Dataset entries

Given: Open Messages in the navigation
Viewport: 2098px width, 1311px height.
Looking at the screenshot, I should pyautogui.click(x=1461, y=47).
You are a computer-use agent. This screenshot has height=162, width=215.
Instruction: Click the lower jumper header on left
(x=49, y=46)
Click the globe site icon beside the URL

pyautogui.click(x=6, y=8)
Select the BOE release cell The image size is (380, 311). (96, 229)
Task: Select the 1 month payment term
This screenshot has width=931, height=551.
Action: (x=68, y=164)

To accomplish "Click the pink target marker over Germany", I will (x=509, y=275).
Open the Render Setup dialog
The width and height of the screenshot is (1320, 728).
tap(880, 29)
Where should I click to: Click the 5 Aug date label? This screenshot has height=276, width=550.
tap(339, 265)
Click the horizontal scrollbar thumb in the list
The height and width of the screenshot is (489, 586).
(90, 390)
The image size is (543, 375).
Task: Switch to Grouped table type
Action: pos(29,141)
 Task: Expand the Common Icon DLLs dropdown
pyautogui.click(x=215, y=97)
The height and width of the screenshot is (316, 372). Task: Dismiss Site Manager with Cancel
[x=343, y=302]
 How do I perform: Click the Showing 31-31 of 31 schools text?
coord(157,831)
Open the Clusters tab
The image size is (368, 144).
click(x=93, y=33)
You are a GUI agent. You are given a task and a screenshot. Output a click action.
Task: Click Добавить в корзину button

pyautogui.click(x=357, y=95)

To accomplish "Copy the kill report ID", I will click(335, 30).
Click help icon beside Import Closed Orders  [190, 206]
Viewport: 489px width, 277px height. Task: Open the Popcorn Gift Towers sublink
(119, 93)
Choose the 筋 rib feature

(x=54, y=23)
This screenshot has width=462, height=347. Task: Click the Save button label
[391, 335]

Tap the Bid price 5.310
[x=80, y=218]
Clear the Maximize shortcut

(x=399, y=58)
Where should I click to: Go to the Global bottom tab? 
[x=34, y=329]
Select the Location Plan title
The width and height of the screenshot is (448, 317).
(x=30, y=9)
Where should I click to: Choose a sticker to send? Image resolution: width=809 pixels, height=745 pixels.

§ **WHAT IS BEING ASKED**
Every entry needs to be copied again exactly.

§ **OUTPUT OF THE TASK**
Given: Open Messages in the navigation
Viewport: 2098px width, 1311px height.
Looking at the screenshot, I should pyautogui.click(x=1461, y=47).
You are a computer-use agent. This screenshot has height=162, width=215.
Instruction: Click the lower jumper header on left
(x=49, y=46)
Click the globe site icon beside the URL

pyautogui.click(x=6, y=8)
Select the BOE release cell The image size is (380, 311). (96, 229)
Task: Select the 1 month payment term
This screenshot has width=931, height=551.
Action: (x=68, y=164)

To accomplish "Click the pink target marker over Germany", I will (x=509, y=275).
Open the Render Setup dialog
The width and height of the screenshot is (1320, 728).
tap(880, 29)
Where should I click to: Click the 5 Aug date label? This screenshot has height=276, width=550.
tap(339, 265)
Click the horizontal scrollbar thumb in the list
The height and width of the screenshot is (489, 586).
(90, 390)
The image size is (543, 375).
Task: Switch to Grouped table type
Action: pos(29,141)
 Task: Expand the Common Icon DLLs dropdown
pyautogui.click(x=215, y=97)
The height and width of the screenshot is (316, 372). Task: Dismiss Site Manager with Cancel
[x=343, y=302]
 How do I perform: Click the Showing 31-31 of 31 schools text?
coord(157,831)
Open the Clusters tab
The image size is (368, 144).
click(x=93, y=33)
You are a GUI agent. You are given a task and a screenshot. Output a click action.
Task: Click Добавить в корзину button

pyautogui.click(x=357, y=95)

To accomplish "Copy the kill report ID", I will click(335, 30).
Click help icon beside Import Closed Orders  [190, 206]
Viewport: 489px width, 277px height. Task: Open the Popcorn Gift Towers sublink
(119, 93)
Choose the 筋 rib feature

(x=54, y=23)
This screenshot has width=462, height=347. Task: Click the Save button label
[391, 335]

Tap the Bid price 5.310
[x=80, y=218]
Clear the Maximize shortcut

(x=399, y=58)
Where should I click to: Go to the Global bottom tab? 
[x=34, y=329]
Select the Location Plan title
The width and height of the screenshot is (448, 317).
(x=30, y=9)
Where should I click to: Choose a sticker to send? Image resolution: width=809 pixels, height=745 pixels.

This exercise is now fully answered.